Tomatoes Don’t Judge is my current work in progress. It’s a novel about a girl who meets a boy and falls in love...with his family. She comes from a family that neglects her, so being involved in daily things (i.e., planting tomatoes) is huge.

The prequel-of-sorts to Tomatoes is called Potatoes Still Bruise. It’s the main character’s journal from her early years. Just like a small bruise can affect the entire potato, Kara's scars have an effect on the way she views the world.

Not the actual cover; these were made by a friend using an actress who fits the main character - Britt Robertson. Aren't they cute?

While this book is first chronologically, I think it makes more sense to read Tomatoes before it, so it's on the back burner for now. 

Why do I write what I do?

I can’t remember a time I didn’t love words. When I was younger, I would tell stories verbally—usually things that had happened to friends (or, more often, fictional characters from books, movies, or Adventures in Odyssey). It was a natural progression to writing after that.
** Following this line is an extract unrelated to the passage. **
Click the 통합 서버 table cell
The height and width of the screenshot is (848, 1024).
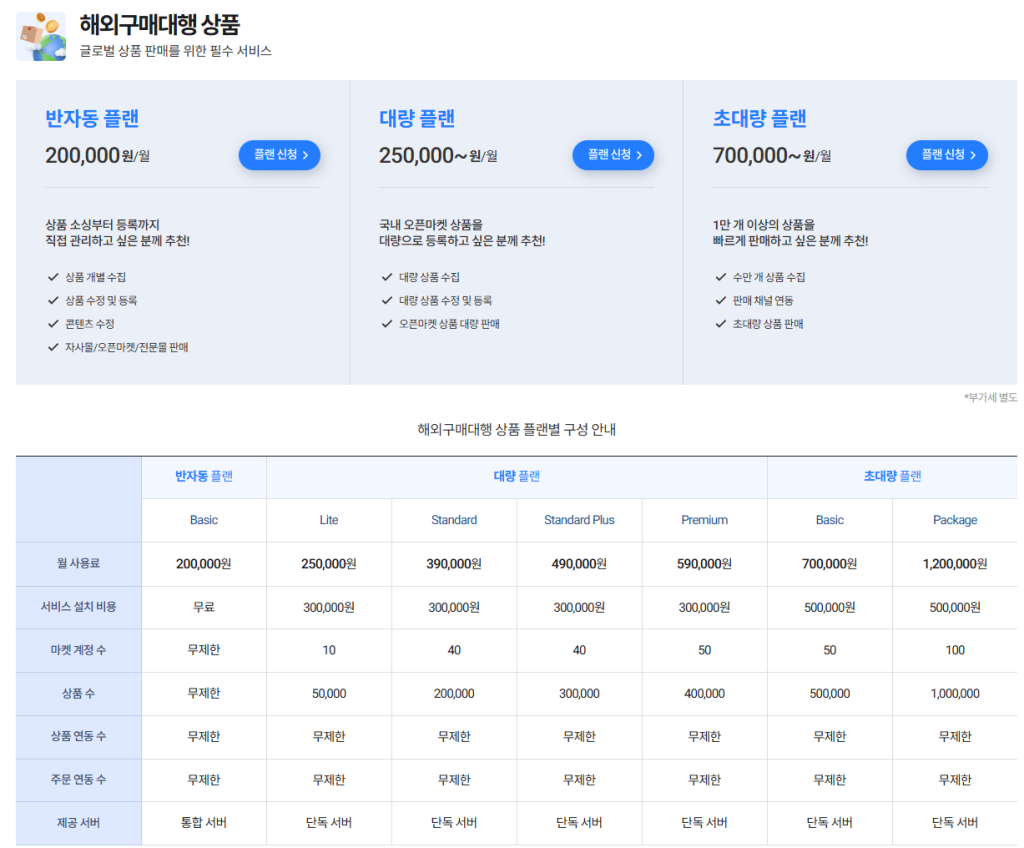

When I was a preteen I discovered the "Inspirational Romance" genre, and for a while, I was hooked. After reading several of these books, though, the stories seemed to mesh together. They didn't feel unique or believable to me anymore. I saw a void, and I wanted to fill it: (hopefully) realistic romance for Christian young adults.

I sometimes bring in tougher subjects like abuse because they're important to talk about.

My short stories are thilly and intended to induce laughter - because that's important, too.

One of my thilly stories.

What is my writing process?

To be honest, I don't have one. Where I write changes all the time. My regular spot is in the living room, with my laptop and some coffee. When I start to get stuck or distracted, I’ll move to my room, head outside, go to a coffee shop, or switch to a notebook. I also have a typewriter I’ll sometimes use.

One thing that doesn't work for me is scheduling when I write. I do make a point to write something creative every day. It doesn’t matter if it happens at 7 a.m. or midnight. Sometimes it’s thousands of words, and sometimes it’s under a hundred. Any writing is a success.

My first drafts tend to go quickly (I'm usually done within a month - thanks, NaNoWriMo!). I give myself a few months away from the story, then take between six months to a year to edit. Yes, I'm slow. I also consume lots of coffee.

Who is up next on the tour?

You are!

No comments:

Post a Comment

Your comments make me smile!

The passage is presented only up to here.